§ Problem to solve: The entries below contain a line with "Instruction: Click the quoted" and a line with "Click the wrench". Quote exactly those two lines and all lines between them.

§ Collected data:
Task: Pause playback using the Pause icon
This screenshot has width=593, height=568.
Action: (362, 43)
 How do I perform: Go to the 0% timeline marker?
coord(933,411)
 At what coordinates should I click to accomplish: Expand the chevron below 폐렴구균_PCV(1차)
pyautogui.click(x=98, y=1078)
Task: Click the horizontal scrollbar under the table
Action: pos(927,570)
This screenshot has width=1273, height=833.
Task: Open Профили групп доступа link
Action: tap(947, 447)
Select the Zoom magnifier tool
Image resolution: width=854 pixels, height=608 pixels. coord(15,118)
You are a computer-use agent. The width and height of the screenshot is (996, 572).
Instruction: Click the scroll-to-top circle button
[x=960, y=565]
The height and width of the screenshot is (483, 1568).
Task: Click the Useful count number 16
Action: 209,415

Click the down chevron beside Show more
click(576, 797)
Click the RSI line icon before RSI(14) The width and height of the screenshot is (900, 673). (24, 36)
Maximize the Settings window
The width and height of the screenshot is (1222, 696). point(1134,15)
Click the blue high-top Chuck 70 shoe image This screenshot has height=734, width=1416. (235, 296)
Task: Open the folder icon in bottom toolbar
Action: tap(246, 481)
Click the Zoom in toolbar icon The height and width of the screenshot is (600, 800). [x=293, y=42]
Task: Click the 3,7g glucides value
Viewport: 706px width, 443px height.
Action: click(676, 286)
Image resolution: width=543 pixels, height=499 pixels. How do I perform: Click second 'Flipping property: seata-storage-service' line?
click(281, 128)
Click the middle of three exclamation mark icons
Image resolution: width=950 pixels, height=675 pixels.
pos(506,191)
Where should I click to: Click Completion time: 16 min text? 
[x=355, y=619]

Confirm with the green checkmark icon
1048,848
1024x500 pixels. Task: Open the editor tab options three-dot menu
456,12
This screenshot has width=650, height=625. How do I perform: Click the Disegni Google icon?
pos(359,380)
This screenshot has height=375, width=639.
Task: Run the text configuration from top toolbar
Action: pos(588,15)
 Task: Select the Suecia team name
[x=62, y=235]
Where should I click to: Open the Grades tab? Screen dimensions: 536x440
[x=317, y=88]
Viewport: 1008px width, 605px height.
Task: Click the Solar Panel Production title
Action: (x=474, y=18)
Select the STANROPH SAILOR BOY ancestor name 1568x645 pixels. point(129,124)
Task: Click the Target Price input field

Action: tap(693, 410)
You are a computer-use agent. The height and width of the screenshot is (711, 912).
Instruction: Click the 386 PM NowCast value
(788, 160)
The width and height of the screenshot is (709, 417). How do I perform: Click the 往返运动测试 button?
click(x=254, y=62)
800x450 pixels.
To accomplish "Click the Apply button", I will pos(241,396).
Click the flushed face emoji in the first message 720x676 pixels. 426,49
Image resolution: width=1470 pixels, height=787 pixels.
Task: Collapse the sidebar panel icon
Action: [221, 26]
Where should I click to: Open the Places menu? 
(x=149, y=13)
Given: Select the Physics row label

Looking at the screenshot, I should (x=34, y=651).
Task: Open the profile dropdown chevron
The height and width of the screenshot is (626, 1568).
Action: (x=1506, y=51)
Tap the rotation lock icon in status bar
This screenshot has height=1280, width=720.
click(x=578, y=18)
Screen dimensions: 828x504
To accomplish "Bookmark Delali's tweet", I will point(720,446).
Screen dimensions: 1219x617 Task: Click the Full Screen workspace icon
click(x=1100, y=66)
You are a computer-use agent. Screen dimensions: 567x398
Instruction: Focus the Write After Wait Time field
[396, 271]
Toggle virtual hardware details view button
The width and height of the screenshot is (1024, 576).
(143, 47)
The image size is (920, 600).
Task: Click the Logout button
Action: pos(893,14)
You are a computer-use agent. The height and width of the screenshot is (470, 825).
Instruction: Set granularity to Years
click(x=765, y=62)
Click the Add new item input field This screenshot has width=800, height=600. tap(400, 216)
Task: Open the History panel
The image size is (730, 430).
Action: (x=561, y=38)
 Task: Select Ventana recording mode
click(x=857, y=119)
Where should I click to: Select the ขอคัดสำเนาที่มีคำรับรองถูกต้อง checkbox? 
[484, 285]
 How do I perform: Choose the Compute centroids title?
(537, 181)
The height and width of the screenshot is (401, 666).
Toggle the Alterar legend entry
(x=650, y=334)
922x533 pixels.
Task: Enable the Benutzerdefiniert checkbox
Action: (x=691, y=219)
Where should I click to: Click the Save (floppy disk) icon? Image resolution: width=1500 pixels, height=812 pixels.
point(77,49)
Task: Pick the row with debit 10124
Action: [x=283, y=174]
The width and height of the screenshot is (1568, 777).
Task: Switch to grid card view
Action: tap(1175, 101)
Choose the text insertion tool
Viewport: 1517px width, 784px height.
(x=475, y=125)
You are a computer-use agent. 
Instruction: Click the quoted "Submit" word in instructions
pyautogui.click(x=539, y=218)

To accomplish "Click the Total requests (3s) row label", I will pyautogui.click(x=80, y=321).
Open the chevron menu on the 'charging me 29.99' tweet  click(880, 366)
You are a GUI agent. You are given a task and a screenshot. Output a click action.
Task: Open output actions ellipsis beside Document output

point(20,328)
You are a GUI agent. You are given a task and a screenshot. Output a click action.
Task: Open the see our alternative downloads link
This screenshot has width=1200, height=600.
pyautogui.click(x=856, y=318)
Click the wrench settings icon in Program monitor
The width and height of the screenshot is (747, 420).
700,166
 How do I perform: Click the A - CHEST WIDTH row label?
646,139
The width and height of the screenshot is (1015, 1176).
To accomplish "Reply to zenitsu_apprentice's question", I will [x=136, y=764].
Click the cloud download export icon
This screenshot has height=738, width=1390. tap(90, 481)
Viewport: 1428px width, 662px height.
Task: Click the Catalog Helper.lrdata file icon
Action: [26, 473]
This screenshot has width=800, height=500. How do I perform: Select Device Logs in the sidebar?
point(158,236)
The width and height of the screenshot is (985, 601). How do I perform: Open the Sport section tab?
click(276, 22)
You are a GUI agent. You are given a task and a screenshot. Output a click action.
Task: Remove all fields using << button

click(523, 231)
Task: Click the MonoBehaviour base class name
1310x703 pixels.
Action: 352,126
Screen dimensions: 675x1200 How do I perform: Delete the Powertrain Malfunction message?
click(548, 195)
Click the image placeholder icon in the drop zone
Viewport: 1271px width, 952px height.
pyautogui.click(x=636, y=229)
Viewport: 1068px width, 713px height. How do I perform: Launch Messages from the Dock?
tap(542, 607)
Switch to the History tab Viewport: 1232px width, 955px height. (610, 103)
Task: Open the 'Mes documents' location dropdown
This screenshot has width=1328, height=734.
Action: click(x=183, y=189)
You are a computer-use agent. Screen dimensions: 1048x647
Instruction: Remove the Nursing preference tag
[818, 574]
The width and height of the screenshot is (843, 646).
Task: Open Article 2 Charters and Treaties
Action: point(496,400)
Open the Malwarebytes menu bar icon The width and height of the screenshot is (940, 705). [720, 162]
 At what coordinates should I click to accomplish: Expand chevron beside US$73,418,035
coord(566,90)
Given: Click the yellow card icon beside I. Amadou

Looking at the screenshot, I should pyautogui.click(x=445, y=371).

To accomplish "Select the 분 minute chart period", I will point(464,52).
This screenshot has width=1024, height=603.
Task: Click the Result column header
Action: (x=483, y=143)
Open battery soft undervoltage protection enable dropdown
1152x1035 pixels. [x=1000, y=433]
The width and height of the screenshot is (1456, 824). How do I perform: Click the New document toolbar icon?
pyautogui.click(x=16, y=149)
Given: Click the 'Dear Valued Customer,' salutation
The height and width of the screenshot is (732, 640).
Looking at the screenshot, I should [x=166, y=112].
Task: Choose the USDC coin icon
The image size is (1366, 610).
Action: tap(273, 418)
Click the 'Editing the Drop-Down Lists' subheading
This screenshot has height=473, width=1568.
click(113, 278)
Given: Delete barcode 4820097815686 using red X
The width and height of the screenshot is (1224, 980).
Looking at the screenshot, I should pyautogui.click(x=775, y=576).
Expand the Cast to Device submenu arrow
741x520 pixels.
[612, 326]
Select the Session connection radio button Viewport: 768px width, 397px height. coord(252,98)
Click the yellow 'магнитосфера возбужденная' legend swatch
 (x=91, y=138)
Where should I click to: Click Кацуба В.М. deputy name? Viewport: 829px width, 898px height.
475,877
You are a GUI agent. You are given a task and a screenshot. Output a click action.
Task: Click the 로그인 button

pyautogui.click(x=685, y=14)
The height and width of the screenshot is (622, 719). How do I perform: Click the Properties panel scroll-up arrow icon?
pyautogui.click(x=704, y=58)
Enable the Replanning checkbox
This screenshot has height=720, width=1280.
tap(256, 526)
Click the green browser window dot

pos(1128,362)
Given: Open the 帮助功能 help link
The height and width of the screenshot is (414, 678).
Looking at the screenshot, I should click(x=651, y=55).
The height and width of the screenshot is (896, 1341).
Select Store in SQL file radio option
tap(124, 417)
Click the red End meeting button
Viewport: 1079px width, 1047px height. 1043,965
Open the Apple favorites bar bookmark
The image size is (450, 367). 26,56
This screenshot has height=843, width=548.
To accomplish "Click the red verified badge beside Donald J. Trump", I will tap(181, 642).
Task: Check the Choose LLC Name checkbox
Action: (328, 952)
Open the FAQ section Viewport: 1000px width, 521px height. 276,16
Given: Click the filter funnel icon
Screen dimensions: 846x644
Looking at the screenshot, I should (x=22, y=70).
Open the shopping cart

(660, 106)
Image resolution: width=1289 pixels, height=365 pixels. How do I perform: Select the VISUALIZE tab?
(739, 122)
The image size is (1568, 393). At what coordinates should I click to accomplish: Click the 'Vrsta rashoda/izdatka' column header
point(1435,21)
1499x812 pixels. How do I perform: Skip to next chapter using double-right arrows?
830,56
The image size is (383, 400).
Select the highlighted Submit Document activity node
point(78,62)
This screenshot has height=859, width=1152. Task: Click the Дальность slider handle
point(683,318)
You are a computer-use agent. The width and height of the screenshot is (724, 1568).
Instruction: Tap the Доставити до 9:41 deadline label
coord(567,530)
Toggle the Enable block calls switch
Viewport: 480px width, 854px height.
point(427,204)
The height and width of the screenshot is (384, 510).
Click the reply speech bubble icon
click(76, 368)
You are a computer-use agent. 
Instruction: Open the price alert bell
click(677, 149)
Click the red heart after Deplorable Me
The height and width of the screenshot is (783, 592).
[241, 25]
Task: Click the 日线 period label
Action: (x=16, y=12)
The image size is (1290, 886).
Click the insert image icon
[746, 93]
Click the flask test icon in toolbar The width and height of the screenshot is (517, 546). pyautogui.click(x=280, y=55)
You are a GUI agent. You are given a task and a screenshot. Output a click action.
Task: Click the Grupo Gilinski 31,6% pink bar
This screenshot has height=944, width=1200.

§ Response area:
Instruction: Click the quoted "Submit" word in instructions
pyautogui.click(x=539, y=218)

To accomplish "Click the Total requests (3s) row label", I will pyautogui.click(x=80, y=321).
Open the chevron menu on the 'charging me 29.99' tweet  click(880, 366)
You are a GUI agent. You are given a task and a screenshot. Output a click action.
Task: Open output actions ellipsis beside Document output

point(20,328)
You are a GUI agent. You are given a task and a screenshot. Output a click action.
Task: Open the see our alternative downloads link
This screenshot has width=1200, height=600.
pyautogui.click(x=856, y=318)
Click the wrench settings icon in Program monitor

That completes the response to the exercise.